- Assignment:
Find the line containing "Task: Select the Topographic filter chip", then return it and every line after it through the end of the records, exactly. Leave out pictures.
══ Data for this exercise ══
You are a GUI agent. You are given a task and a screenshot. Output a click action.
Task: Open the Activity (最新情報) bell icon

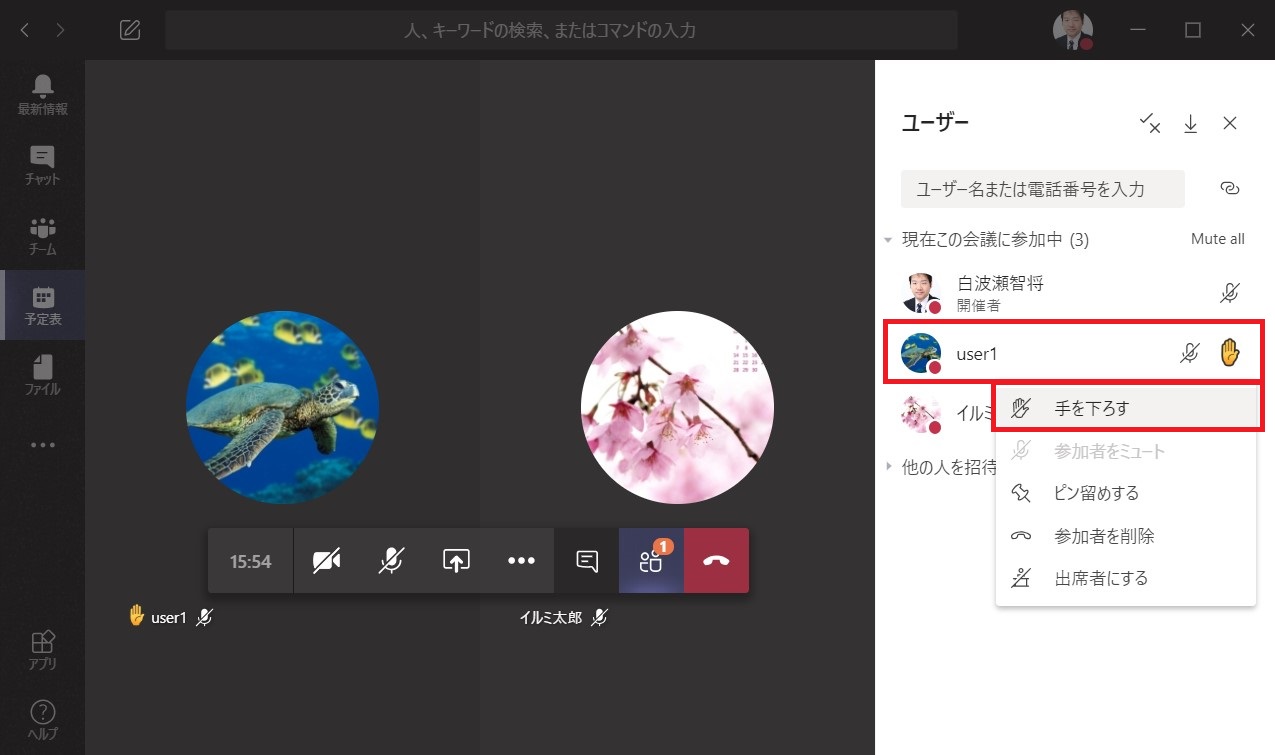(42, 94)
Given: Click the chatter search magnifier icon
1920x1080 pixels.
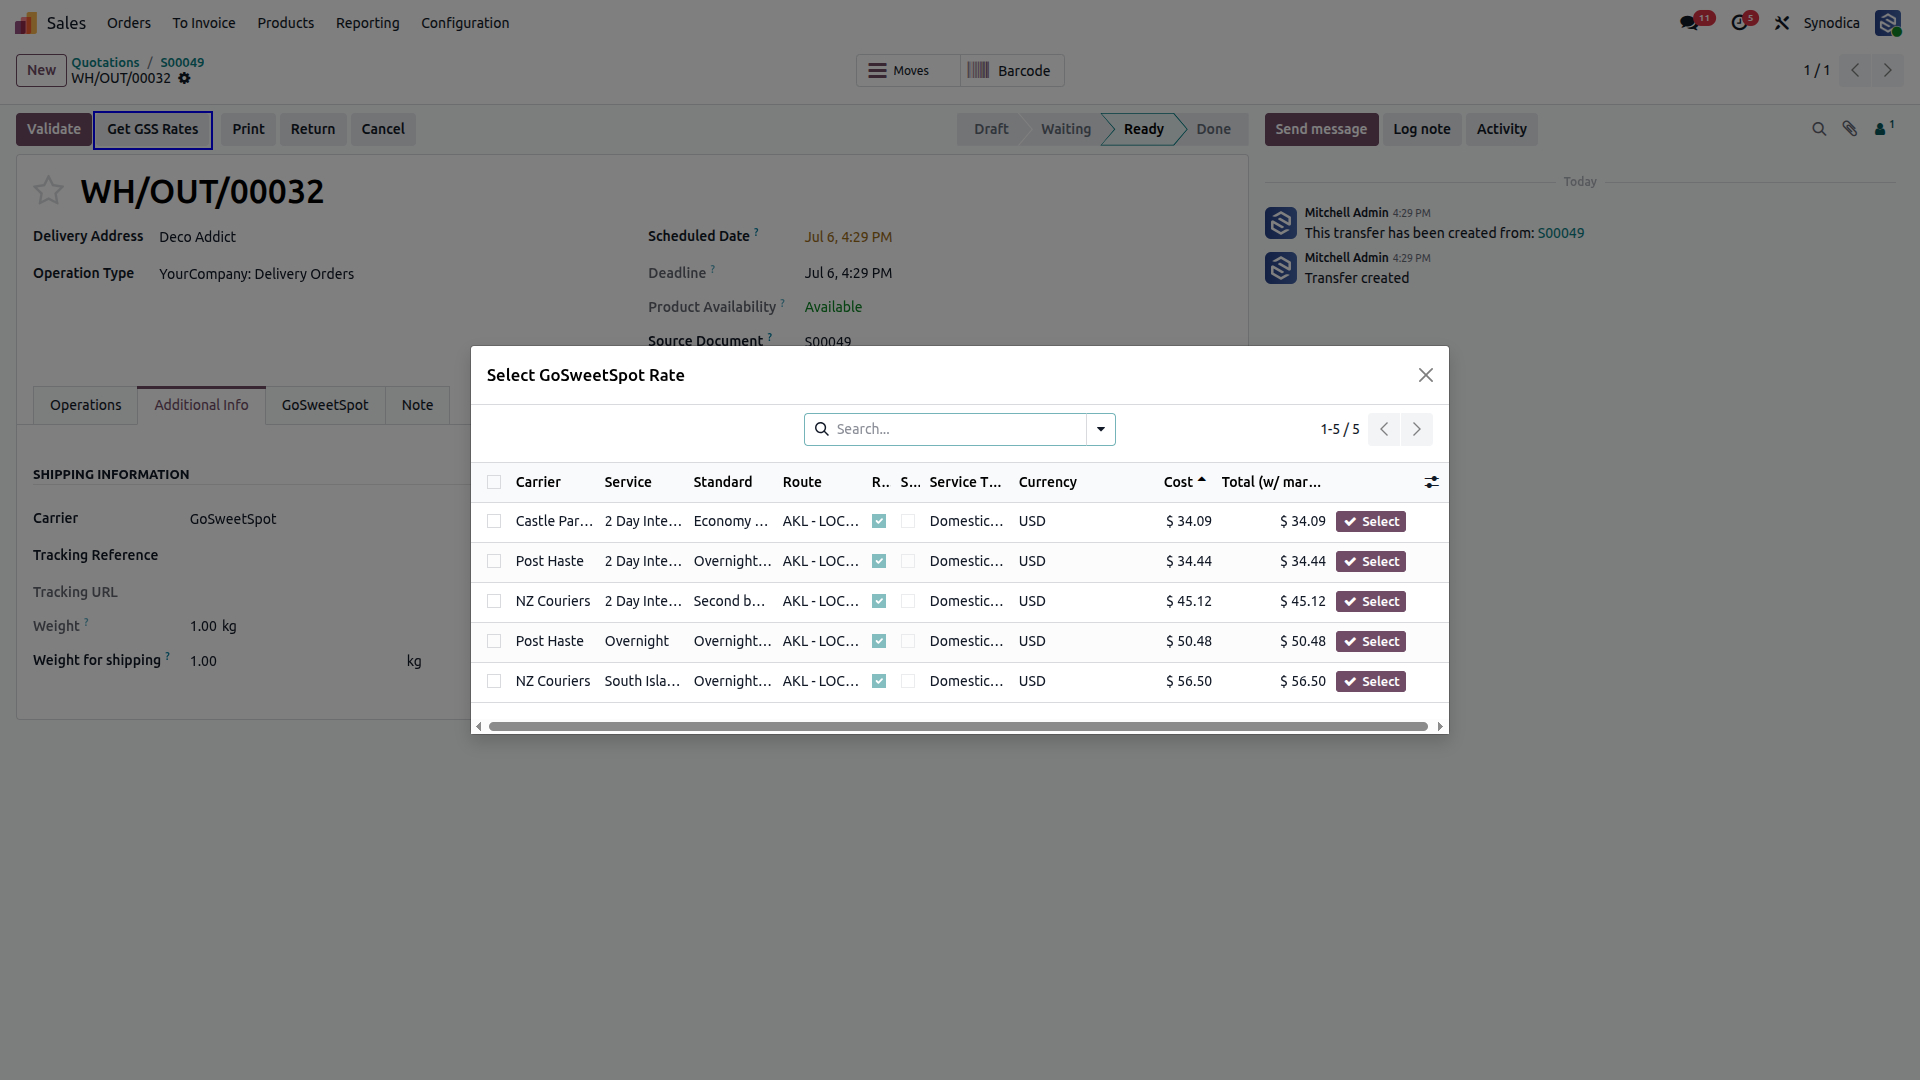Looking at the screenshot, I should [1819, 129].
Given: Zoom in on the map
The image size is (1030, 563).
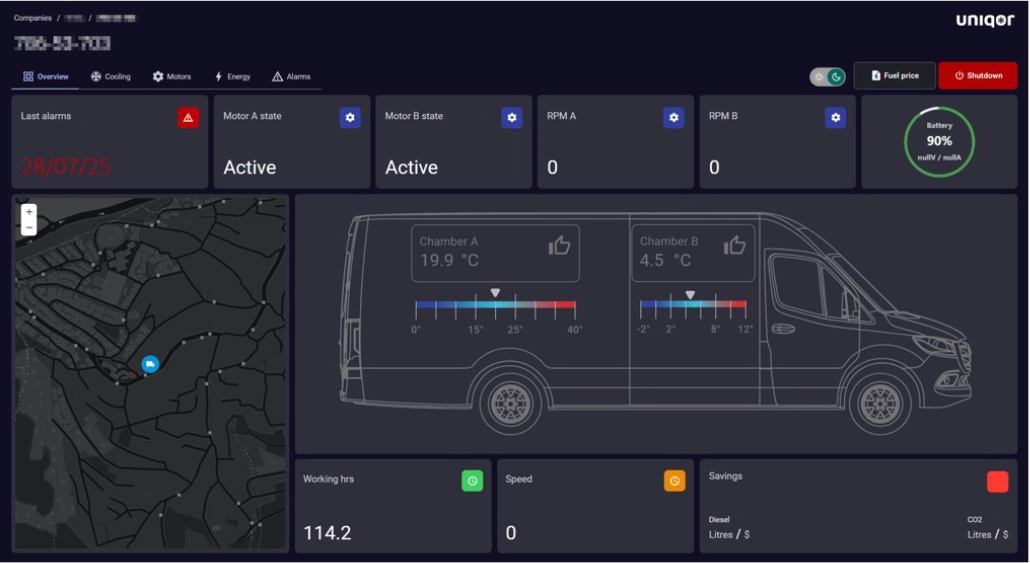Looking at the screenshot, I should click(29, 212).
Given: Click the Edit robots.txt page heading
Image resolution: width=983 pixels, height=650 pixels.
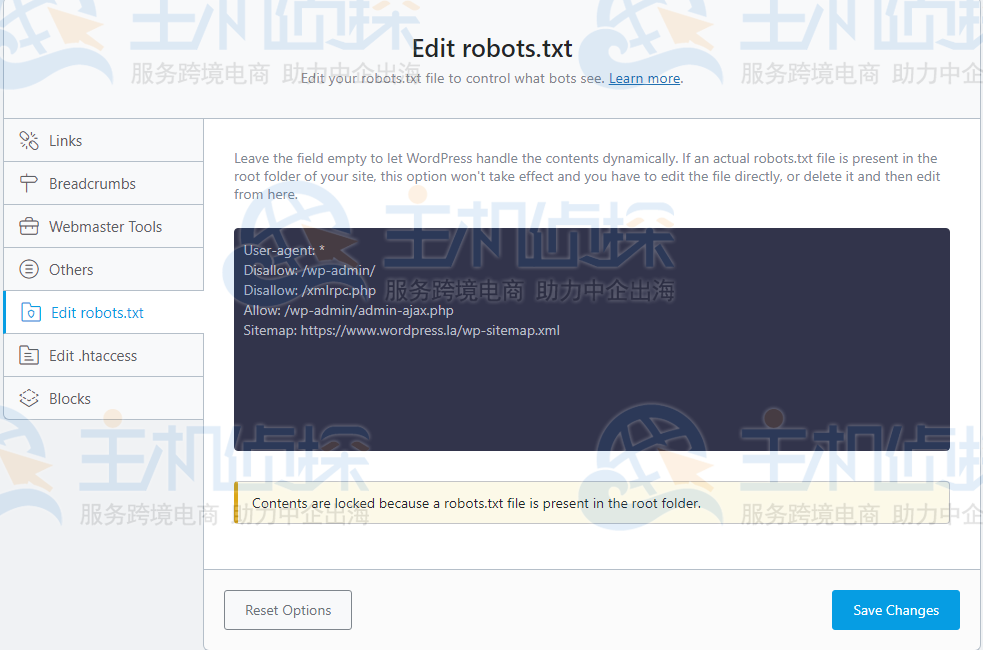Looking at the screenshot, I should click(x=491, y=48).
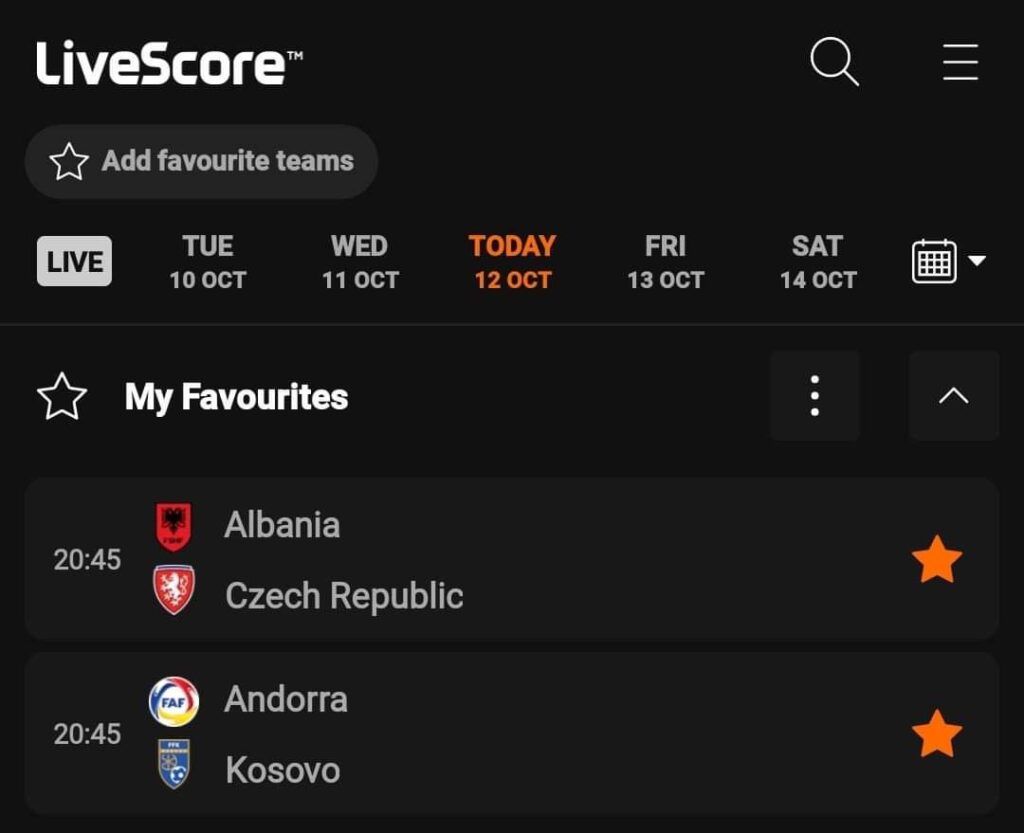Screen dimensions: 1024x833
Task: Open the Andorra vs Kosovo match card
Action: (512, 734)
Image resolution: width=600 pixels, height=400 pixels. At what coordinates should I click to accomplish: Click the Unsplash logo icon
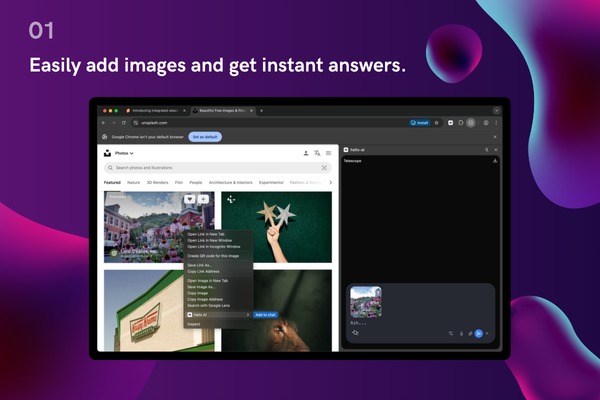(x=108, y=153)
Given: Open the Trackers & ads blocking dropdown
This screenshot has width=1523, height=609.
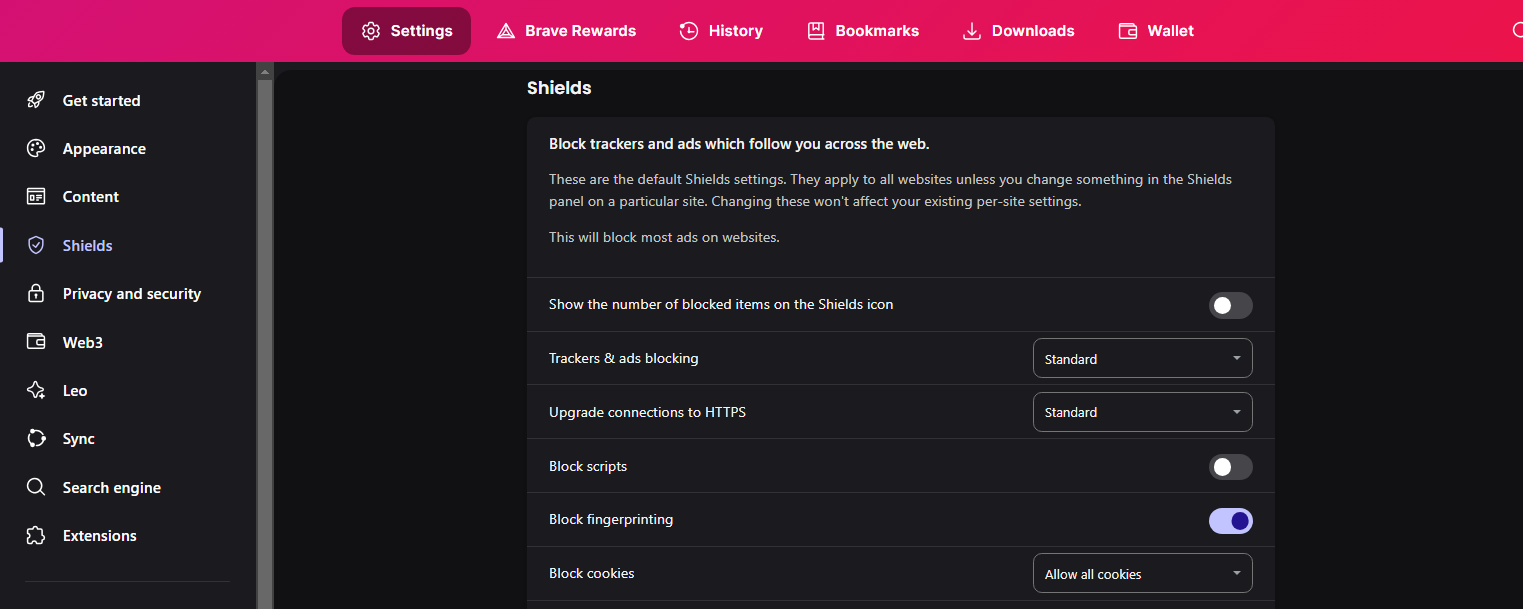Looking at the screenshot, I should coord(1142,359).
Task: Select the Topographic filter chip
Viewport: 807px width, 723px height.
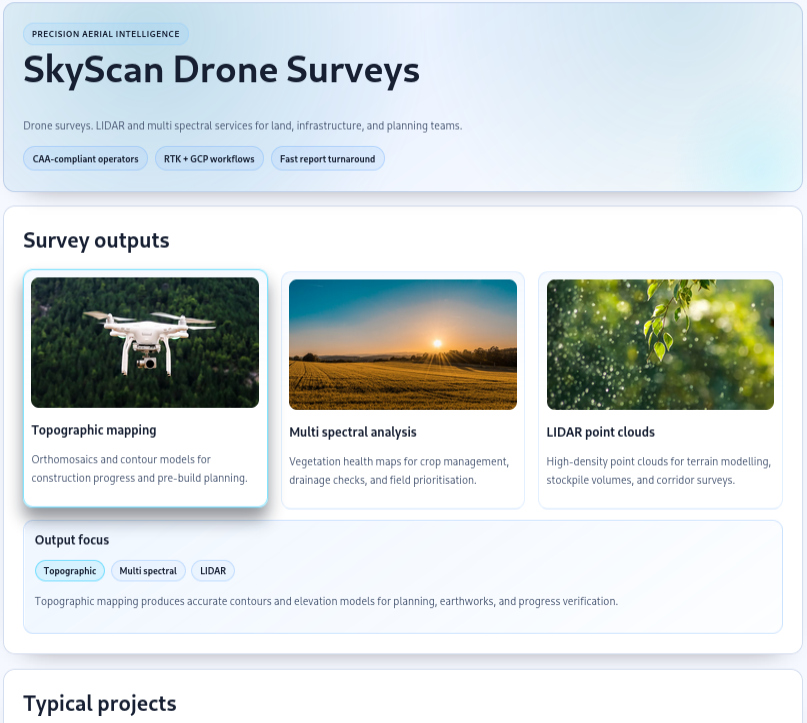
═══
- Exercise output:
Task: Select the Topographic filter chip
Viewport: 807px width, 723px height.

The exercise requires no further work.